Independentemente do nosso ponto de vista, uma coisa parece certa: sem um diagnóstico correto não podemos administrar o remédio mais eficaz para curar a democracia dos seus males.

Um presidente de câmara, como eu, entende a cidade como a mais antiga e mais democrática célula da organização política.
A cidade, a autarquia, não tem poder para resolver os grandes males da democracia. Mas pode ajudar. 
A crise do governo representativo é, em grande parte, uma crise nascida da falta de confiança. 

A confiança é um dos bens mais preciosos de uma sociedade democrática. Sem confiança – nas instituições, nos governos ou nos nossos concidadãos –, a vida em comunidade não seria suportável. 

Acontece que em Portugal e um pouco por todo o mundo registou-se uma queda abrupta da confiança nos sistemas político, económico, judicial e até social. 

Não tenho dúvidas de que qualquer tentativa de restaurar a confiança tem de passar, obrigatoriamente, pela recuperação da democracia. 

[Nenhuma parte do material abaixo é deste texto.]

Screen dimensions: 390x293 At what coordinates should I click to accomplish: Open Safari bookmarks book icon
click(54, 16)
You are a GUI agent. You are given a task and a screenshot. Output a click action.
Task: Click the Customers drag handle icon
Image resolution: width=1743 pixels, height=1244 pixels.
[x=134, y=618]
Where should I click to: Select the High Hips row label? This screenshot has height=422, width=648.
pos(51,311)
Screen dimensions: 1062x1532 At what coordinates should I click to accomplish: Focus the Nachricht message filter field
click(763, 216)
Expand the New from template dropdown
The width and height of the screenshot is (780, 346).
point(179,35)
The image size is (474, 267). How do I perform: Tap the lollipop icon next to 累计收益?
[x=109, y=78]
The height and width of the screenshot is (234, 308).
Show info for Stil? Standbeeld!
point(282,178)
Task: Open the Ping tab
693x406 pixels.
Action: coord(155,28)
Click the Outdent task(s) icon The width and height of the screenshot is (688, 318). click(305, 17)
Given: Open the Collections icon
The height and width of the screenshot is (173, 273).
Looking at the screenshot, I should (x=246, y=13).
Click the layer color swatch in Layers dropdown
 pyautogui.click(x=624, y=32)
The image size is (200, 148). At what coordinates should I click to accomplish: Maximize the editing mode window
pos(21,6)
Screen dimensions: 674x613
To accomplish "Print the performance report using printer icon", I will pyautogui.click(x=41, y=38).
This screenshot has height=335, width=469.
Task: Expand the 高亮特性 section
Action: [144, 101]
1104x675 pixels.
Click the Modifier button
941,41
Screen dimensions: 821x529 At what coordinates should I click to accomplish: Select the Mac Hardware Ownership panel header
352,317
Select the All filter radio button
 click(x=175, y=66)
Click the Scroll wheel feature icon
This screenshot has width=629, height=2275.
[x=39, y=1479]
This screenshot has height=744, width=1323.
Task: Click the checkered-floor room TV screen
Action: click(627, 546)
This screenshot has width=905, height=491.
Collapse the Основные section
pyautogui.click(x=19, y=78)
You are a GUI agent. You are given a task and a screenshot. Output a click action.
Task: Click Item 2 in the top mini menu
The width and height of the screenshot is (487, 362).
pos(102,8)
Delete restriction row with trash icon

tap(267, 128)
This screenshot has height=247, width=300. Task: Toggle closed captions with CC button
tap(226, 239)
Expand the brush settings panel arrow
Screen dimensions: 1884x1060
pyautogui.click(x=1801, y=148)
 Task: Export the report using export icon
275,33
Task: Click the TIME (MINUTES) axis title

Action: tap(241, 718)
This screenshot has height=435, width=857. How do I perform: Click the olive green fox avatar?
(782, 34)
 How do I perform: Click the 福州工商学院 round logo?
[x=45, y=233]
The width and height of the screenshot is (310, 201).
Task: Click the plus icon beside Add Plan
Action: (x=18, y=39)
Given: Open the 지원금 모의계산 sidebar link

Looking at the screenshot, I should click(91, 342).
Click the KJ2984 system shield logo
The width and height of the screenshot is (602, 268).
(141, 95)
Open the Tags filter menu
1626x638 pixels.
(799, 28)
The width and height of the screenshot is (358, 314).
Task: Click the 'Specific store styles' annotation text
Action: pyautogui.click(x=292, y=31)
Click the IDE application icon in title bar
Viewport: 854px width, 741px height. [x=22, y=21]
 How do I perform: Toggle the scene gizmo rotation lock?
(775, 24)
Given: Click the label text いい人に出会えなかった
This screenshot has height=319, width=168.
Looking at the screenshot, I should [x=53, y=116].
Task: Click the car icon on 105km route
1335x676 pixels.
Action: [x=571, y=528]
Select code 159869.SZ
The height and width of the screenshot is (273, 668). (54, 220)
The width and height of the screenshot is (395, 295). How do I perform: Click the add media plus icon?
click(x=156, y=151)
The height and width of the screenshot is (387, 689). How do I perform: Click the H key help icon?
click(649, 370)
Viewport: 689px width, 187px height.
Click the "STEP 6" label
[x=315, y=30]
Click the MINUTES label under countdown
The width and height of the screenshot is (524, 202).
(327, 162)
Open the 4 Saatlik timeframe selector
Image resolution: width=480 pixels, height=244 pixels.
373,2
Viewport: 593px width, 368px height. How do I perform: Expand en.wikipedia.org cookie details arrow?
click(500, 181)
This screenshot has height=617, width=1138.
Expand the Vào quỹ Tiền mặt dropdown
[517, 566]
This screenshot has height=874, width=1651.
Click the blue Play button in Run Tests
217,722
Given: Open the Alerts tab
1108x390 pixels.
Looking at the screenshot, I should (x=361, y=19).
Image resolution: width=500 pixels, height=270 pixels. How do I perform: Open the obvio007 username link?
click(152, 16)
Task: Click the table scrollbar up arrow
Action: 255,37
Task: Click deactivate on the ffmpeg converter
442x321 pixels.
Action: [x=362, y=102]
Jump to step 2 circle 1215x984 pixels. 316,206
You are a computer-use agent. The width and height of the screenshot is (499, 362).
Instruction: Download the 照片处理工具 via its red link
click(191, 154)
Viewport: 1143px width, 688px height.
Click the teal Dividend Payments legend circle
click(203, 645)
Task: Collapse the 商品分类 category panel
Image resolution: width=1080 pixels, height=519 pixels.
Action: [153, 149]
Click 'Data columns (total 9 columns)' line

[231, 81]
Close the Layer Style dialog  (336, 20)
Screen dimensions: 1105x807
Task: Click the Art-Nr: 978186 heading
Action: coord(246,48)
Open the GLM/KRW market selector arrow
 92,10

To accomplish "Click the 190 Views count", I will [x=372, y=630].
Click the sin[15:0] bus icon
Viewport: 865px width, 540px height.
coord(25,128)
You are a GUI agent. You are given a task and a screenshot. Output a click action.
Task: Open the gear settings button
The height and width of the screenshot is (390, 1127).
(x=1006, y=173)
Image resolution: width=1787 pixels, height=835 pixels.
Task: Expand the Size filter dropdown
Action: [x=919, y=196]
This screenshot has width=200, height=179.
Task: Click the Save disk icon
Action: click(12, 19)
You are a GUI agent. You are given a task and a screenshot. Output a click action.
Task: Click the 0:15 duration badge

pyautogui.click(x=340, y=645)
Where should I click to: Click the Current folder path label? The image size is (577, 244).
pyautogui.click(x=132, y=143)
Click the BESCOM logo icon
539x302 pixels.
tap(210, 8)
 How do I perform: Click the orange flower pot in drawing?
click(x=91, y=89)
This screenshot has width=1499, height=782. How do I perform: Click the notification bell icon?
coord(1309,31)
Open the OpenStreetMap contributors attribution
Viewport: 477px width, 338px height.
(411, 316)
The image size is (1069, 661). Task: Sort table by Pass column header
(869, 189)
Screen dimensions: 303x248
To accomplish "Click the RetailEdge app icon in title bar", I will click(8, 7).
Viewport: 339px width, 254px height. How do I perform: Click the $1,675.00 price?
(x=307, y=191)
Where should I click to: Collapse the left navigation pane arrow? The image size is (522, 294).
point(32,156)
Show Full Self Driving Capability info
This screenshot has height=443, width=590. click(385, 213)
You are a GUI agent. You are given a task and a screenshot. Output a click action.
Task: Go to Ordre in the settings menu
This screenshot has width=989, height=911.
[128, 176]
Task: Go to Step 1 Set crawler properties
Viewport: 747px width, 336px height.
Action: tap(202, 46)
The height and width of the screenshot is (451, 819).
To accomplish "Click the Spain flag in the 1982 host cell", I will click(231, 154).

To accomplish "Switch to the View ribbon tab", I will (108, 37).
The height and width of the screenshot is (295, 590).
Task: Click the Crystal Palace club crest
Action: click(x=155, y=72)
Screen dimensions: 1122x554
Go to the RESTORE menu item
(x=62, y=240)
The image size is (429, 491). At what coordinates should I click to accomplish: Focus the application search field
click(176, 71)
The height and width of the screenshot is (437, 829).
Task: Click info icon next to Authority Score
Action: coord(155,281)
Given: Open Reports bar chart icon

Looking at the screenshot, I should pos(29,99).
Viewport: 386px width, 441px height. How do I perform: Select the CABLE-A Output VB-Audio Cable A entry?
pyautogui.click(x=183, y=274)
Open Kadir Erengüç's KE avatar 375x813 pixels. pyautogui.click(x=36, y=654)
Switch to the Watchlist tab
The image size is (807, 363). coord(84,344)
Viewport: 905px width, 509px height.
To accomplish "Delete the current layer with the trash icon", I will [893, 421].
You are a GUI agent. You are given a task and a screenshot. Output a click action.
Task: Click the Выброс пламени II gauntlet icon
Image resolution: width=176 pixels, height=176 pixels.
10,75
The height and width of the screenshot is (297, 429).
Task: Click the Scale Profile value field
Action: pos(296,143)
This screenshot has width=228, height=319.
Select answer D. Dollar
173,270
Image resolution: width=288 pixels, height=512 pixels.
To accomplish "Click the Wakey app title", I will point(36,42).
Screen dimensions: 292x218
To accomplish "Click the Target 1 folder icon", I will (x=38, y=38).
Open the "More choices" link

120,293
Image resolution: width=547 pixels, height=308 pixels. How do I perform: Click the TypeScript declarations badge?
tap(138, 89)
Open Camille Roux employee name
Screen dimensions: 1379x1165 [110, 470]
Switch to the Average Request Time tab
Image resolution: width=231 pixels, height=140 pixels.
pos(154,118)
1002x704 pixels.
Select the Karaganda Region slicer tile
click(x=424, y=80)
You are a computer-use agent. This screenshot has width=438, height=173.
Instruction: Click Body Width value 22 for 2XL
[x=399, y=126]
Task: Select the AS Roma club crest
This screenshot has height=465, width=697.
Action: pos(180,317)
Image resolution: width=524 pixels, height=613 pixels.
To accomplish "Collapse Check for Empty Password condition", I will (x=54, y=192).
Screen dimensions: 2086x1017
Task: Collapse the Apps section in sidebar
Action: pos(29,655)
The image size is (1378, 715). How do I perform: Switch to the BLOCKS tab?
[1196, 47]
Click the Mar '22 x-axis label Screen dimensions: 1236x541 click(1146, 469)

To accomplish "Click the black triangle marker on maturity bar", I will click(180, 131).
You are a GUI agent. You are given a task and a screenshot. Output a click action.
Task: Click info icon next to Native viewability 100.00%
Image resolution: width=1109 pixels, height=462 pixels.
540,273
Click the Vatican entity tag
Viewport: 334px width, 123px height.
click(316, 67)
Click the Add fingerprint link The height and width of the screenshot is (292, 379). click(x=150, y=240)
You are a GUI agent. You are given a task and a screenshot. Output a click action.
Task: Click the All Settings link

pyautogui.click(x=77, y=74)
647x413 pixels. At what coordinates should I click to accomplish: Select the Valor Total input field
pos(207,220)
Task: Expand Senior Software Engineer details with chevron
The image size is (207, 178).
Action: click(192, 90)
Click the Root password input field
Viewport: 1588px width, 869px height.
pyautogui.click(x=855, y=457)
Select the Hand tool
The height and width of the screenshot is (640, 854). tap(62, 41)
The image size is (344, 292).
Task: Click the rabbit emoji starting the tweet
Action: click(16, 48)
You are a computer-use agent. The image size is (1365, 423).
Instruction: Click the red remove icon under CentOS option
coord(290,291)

Em Portugal e no mundo, os mais ambiciosos projetos de redemocratização da democracia têm sido liderados pelas cidades. 

São as cidades os centros de prosperidade e riqueza dos países. As verdadeiras sociedades de nações. Os centros de progresso científico e o farol cultural do mundo moderno. 

Por todas estas razões, são as cidades que lideram a nova vaga de democratização, sobretudo através do desenvolvimento e aprofundamento das ferramentas da democracia participativa. 

De entre todas essas ferramentas, a que mais sucesso tem experimentado entre nós é o orçamento participativo. O princípio do OP é simples: os cidadãos decidem o que fazer, em votação aberta, com uma determinada dotação orçamental. 

Qualquer que seja o ponto de vista, pelo menos em Cascais, o OP tem sido um sucesso, com um agregado de 28 milhões de euros de investimento e 389 mil votos contados para dezenas de projetos. 

Para além do OP – que alargámos com igual sucesso às nossas escolas na sua versão OP Jovem –, reforçámos o poder do cidadão e a transparência da administração com aplicações como o City Points ou o Fix Cascais. 
Quero, contudo, deixar um aviso: a democracia participativa não é uma panaceia.

É um caminho, mas não o único, para encontrar remédios democráticos para os males do sistema representativo.
Proteger a democracia liberal e representativa – o governo do povo, pelo povo e para o povo – implica trabalhar todos os pilares da democracia: os pilares participativo, colaborativo ou cooperativo. 

O séc. xix foi o século dos impérios. O séc. xx, o do Estado Nação. O séc. xxi é o século da cidade e da cidadania. 
Independentemente das nossas visões sobre a democracia participativa, há uma certeza: precisamos de uma democracia integral. 

Portugal tem de aperfeiçoar a sua democracia política e, ao mesmo tempo, fazer o caminho para se afirmar como democracia económica e social.